## What needs to be done
Transcribe, with complete accuracy, all of the entries below except for the pictures.

(Collected data)
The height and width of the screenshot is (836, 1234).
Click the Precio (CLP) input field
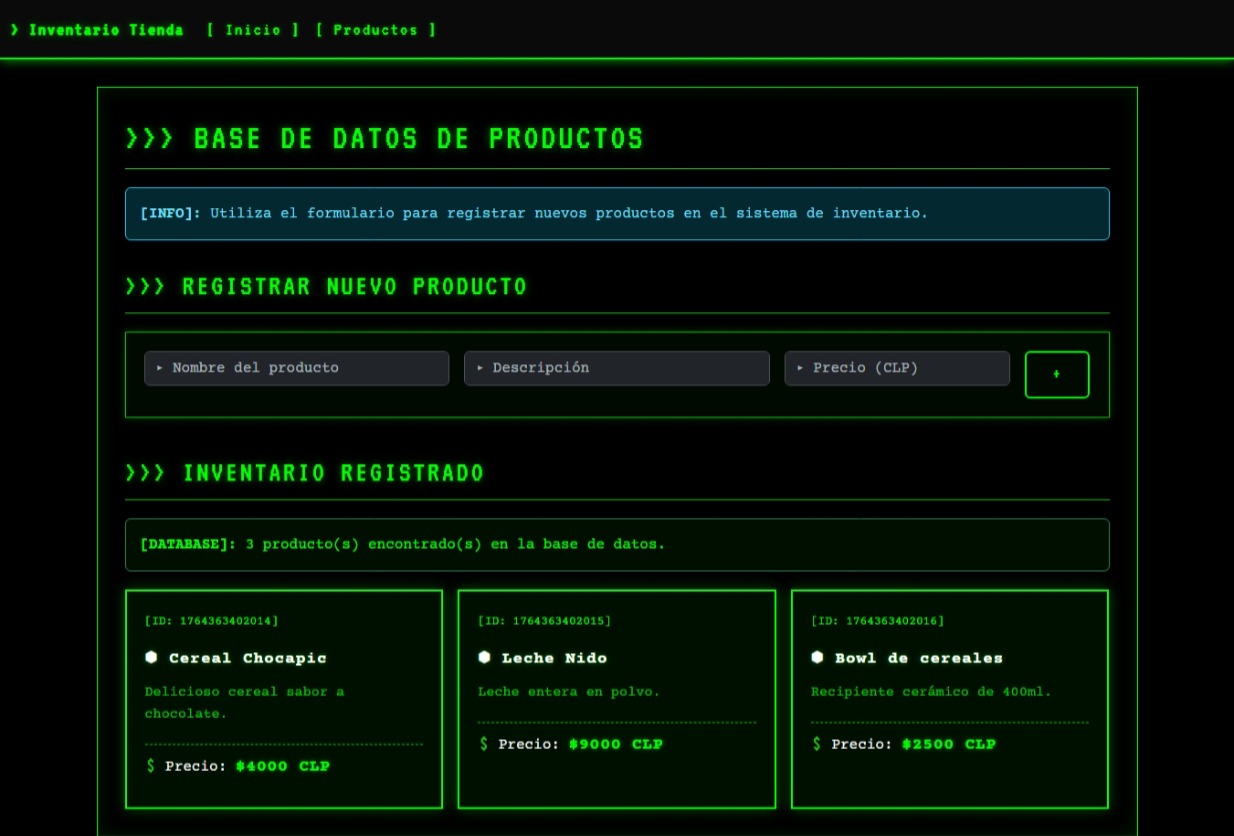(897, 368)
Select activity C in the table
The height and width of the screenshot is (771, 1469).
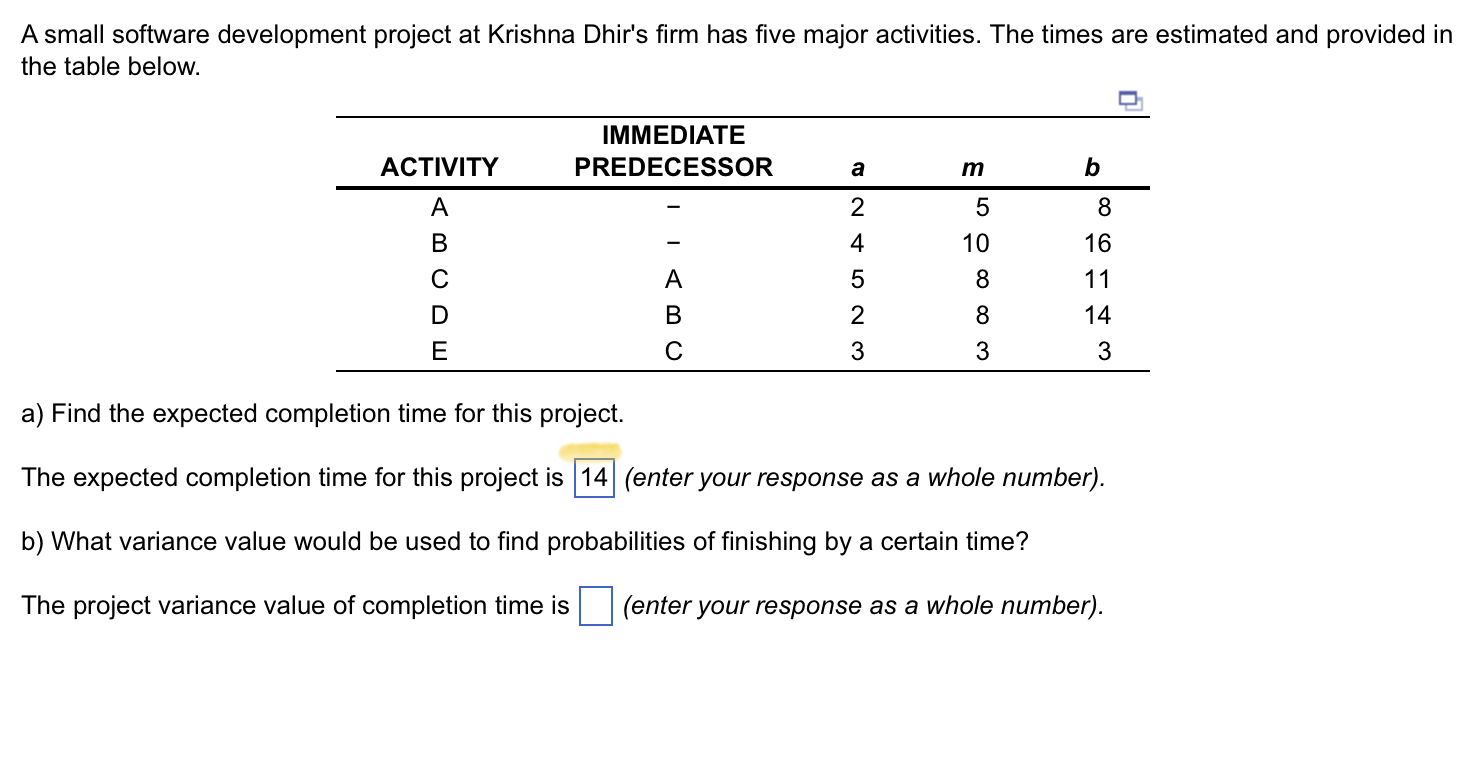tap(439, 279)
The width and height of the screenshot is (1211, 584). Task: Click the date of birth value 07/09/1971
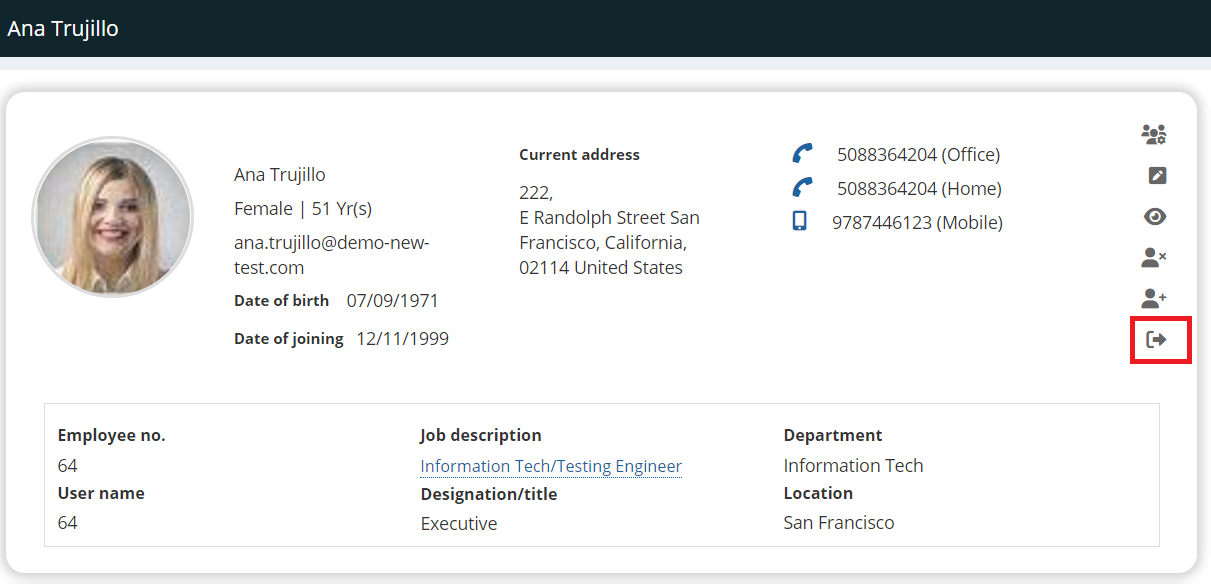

## Output for this exercise
The height and width of the screenshot is (836, 1234).
Click the Precio (CLP) input field
(897, 368)
Select activity C in the table
The height and width of the screenshot is (771, 1469).
tap(439, 279)
The width and height of the screenshot is (1211, 584). Task: Click the date of birth value 07/09/1971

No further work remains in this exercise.